Kebijakan Pupuk Bersubsidi
Sasaran pupuk bersubsidi adalah petani, pekebun dan peternak yang mengusahakan lahan paling luas dua hektar setiap musim tanam per keluarga petani kecuali pembudidaya ikan dan atau udang paling luas 1 hektar. Tujuan kebijakan pupuk bersubsidi adalah untuk meringankan beban petani agar ketika mereka memerlukan pupuk untuk tanaman pangannya pupuk tersedia dengan harga yang terjangkau.
Terdapat argumentasi bahwa, pertama pemanfaatan teknologi pupuk sampai saat ini diakui sebagai teknologi intensifikasi pertanian untuk meningkatkan hasil pangan. Kedua, petani Indonesia umumnya tidak bisa memanfaatkan teknologi pupuk ini karena kurang mampu membeli sesuai dengan harga pasar. Sehingga pemerintah Indonesia yang berkepentingan dalam peningkatan produktivitas hasil pangan demi ketahanan pangan Nasional, kemudian memilih opsi memberikan subsidi harga pupuk untuk petani (Chaniago, 2012).
Dinamika dan perkembangan kebijakan pupuk dapat dibagi menjadi 4 (empat) periode. Pertama.
Periode 1960-1979, subsidi pupuk bagi petani peserta BIMAS dan tersedianya peluang bisnis pupuk bagi setiap badan usaha.
Kedua.
periode 1979-1998, seluruh pupuk untuk sektor pertanian disubsidi dan ditataniagakan dengan penanggung jawab pengadaan dan penyaluran pupuk pada satu tangan yaitu PT. Pusri.
Ketiga
Periode 1998-2002, pupuk tidak disubsidi dan pupuk menjadi komoditas bebas, dimana berlaku mekanisme pasar.
Keempat.
Periode 2003 sampai sekarang subsidi pupuk dilakukan melalui produsen dengan instrumen Harga Eceran Tertinggi (HET) dan pendistribusian berdasarkan rayonisasi, dimana setiap produsen bertanggung jawab memenuhi permintaan di wilayah yang menjadi tanggung jawabnya (Hendrawan et al., 2011).

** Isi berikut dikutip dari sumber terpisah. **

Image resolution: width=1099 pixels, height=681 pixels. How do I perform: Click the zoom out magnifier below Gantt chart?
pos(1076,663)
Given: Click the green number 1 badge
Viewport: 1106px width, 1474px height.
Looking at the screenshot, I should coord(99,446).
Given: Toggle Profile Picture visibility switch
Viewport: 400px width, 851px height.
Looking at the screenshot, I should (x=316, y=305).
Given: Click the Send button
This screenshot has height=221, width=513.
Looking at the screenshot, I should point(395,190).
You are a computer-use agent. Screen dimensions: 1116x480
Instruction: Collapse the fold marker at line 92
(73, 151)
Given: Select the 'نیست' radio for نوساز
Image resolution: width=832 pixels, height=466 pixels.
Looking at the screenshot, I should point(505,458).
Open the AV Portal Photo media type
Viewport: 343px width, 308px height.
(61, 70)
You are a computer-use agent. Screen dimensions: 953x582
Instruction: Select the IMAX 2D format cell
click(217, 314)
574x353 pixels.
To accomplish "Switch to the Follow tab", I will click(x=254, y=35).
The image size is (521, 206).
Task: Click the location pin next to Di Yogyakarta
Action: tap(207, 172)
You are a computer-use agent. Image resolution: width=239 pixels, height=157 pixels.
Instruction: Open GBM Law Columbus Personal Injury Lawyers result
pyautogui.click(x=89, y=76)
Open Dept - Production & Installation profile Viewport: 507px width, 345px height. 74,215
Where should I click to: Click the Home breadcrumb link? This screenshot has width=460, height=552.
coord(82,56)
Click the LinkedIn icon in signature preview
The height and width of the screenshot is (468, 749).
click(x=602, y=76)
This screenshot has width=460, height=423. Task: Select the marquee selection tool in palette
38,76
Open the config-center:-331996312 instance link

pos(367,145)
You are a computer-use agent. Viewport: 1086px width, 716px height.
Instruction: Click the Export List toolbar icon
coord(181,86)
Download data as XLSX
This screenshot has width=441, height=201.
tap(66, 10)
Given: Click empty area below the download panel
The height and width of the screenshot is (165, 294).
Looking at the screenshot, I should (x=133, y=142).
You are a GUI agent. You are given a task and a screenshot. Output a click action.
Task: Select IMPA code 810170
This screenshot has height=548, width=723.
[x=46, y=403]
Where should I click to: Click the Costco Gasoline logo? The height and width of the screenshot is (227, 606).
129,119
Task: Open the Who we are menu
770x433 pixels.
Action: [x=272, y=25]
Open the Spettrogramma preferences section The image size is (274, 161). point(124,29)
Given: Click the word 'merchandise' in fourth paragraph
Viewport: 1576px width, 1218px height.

Kebutuhan pupuk bersubsidi dihitung berdasarkan dosis anjuran pemupukan berimbang spesifik lokasi dikalikan luas usahatani para anggota Kelompoktani. Rencana Definitif Kebutuhan Kelompok (RDKK) yang disusun Kelompoktani direkapitulasi secara berjenjang dari desa, kecamatan, kabupaten/kota, provinsi, sampai tingkat nasional. Melalui Permentan ditetapkan kebutuhan pupuk bersubsidi yang dirinci menurut jenis, jumlah, sub sektor, provinsi dan sebaran bulanan. Kebutuhan pupuk juga dirinci lebih lanjut menurut kabupaten/kota, jenis, jumlah, subsektor, dan sebaran bulanan yang ditetapkan melalui peraturan gubernur. Selanjutnya kebutuhan pupuk bersubsidi dirinci lebih lanjut menurut kecamatan, jenis, jumlah, subsektor, dan sebaran bulanan yang ditetapkan melalui peraturan bupati/walikota (Suryana et al., 2015).
Baca Juga:
Kebijakan pemberian subsidi, terutama subsidi pupuk yang selama ini ditempuh oleh pemerintah dalam konteks kebijakan fiskal telah menjadi persoalan yang dilematis. Di satu sisi pemerintah dituntut untuk mengurangi jumlah subsidi pupuk secara bertahap sehingga beban APBN dapat dikurangi demi terwujudnya fiscal sustainability. Di sisi lain pengurangan susbidi pupuk tentu akan membawa implikasi naiknya harga pupuk di dalam negeri di samping skim subsidi harga yang diberikan selama ini dirasakan masih kurang memenuhi rasa keadilan karena belum menunjukkan keberpihakan kepada petani sebagai produsen. Hal inilah yang seringkali mengundang berbagai reaksi di tingkat publik (Kementrian Keuangan, 2015).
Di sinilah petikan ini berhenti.